Mas sem elas, sinto, não tem valido quebrar silêncios. 

Sem essas palavras velhas, cansadas e fora de moda

o que penso e digo não daria uma cantiga de roda

e por certo a poesia já não me habitaria.



terça-feira, 14 de dezembro de 2021

Trauma

ciclos, elimacuxi, 2020. 


Aceito todas as medidas de proteção
aceito o que diz a ciência
aceito esses dias de maldição
sem afagos, sem abraços
com redobrada angústia e preocupação.
Aceito, sem paz, o isolamento
acato obediente que cada dia se torne mais lento
e a vida vá se ajustando 
entre o nada e o sofrimento
de saber das partidas sem volta
de conhecidos, de colegas, de amigos.

Pouco a pouco, meio louco
me acostumo 
com esse novo não-caminho.
 
mas mesmo que vivo eu me mascare
e conviva com uma multidão de mascarados
mesmo que a máscara me ampare
da imagem das bocas retorcidas em desagrado
mesmo que se ignore a agonia
e que o mundo todo se mascare, enfim,
sinto que não conseguirei mascarar
o que essa vida de pandemia
tem escancarado em mim:

sem palavras e sem vontade
poeta ensaia seu fim. 


(escrito em junho de 2021)


domingo, 3 de outubro de 2021

Despeda(bra)ço*

Vivos, três, de pé 
sob o sol, domingo, manhã
de pé, três, vivos
coração pulsando no limite da pele,
no limite do mundo
três corpos de pé, vivos
respiram o céu azul, respiram a luz solar, 
respiram a poeira que o vento insiste em levantar.

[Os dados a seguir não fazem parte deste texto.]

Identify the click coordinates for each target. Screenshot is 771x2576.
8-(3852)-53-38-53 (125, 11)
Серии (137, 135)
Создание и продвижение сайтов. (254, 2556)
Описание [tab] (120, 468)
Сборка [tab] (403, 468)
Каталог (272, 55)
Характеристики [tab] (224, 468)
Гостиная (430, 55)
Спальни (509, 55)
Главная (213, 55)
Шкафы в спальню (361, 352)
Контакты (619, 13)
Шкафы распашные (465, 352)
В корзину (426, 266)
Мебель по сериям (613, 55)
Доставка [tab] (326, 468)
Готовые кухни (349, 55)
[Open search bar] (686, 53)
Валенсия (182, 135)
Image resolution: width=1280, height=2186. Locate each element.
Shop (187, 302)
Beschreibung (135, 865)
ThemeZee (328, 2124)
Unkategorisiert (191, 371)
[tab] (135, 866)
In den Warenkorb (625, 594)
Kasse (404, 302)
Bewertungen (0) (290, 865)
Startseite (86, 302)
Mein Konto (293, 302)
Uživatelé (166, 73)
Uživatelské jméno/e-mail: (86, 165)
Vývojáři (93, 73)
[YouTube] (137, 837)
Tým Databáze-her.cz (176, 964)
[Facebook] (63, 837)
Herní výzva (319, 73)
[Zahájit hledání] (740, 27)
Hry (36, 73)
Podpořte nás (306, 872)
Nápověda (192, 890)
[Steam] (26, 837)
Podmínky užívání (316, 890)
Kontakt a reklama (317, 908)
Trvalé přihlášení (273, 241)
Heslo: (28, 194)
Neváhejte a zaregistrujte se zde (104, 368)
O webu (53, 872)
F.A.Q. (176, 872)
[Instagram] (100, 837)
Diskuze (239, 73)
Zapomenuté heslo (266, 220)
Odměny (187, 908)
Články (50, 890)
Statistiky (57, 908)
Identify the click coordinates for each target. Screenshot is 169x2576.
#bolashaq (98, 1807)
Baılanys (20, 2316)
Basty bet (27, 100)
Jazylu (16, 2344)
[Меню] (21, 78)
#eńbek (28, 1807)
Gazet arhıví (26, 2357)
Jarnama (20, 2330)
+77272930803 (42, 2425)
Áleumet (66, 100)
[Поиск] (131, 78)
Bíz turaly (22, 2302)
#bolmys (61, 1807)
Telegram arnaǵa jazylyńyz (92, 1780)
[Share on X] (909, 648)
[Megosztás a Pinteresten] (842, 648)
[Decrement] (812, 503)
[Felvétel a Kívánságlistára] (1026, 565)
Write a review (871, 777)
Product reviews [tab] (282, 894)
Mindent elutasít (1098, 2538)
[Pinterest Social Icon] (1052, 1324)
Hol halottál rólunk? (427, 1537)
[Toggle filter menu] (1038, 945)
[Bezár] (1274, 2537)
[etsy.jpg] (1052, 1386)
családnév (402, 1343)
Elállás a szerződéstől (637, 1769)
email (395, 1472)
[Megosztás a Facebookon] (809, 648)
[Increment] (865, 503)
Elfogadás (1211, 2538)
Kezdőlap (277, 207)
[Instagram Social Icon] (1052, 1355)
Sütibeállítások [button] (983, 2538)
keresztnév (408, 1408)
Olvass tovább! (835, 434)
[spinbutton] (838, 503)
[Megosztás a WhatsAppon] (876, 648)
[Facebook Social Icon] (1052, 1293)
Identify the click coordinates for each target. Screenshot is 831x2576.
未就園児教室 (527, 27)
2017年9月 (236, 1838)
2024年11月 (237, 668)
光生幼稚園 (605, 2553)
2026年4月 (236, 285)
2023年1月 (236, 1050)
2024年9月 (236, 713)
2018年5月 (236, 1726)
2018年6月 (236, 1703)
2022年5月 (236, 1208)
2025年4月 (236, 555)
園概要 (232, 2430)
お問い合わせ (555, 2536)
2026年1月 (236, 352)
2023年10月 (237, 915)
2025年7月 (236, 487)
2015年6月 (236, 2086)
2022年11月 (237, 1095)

Por trás das máscaras, três vivos, de pé
estacam por instantes na calçada
suspendidos e intensos 
no vácuo do impossível abraço.

E sabem do que lhes cerra o peito,
sem fiança de afeto, a faca cega que lhes serra o peito
e que o gesto paralisa e nega
mas é o jeito
e se olham, se falam: 
os livros, a amoreira,
é domingo, é cedo
há tarefas, há olheiras e olhos marejados, 
os medos estão vivos
e os três de pé, par e passo
vivos.

E só poderia ser aos pedaços
que eu conteria na pele 
a força, o peso, o volume
daquele impossível abraço. 

*Para Zanny e Edgar. 

quarta-feira, 7 de julho de 2021

Palavra do coach interior*

Oskar Herrfurth  (1862-1934). 
Série produzida como cartões postais em Stuttgart.

"Em outra campanha, Münchhausen queria passar por cima de um pântano, mas mergulhou tão fundo nele que deveria ter morrido. A força de seu próprio braço puxou-se para fora da lama pela trança de cabelo e pelo animal, preso entre seus joelhos."


Gata preta fugida
vinte e quatro horas
no alto da mangueira
desencadeia processo
de desabamento energético
do corpo quântico:
noite maldormida
e uma enxurrada
de sentimentos tóxicos.

 - Exercite
a gratidão matutina
pelo pão dormido
festeje o dia nublado
expire o cansaço
explore o ambiente
inspire amor 
junto com a fumaça

e o rim que dói?

 - ri, que passa.

*ou da voz do Barão de Münchhausen que às vezes me toma. 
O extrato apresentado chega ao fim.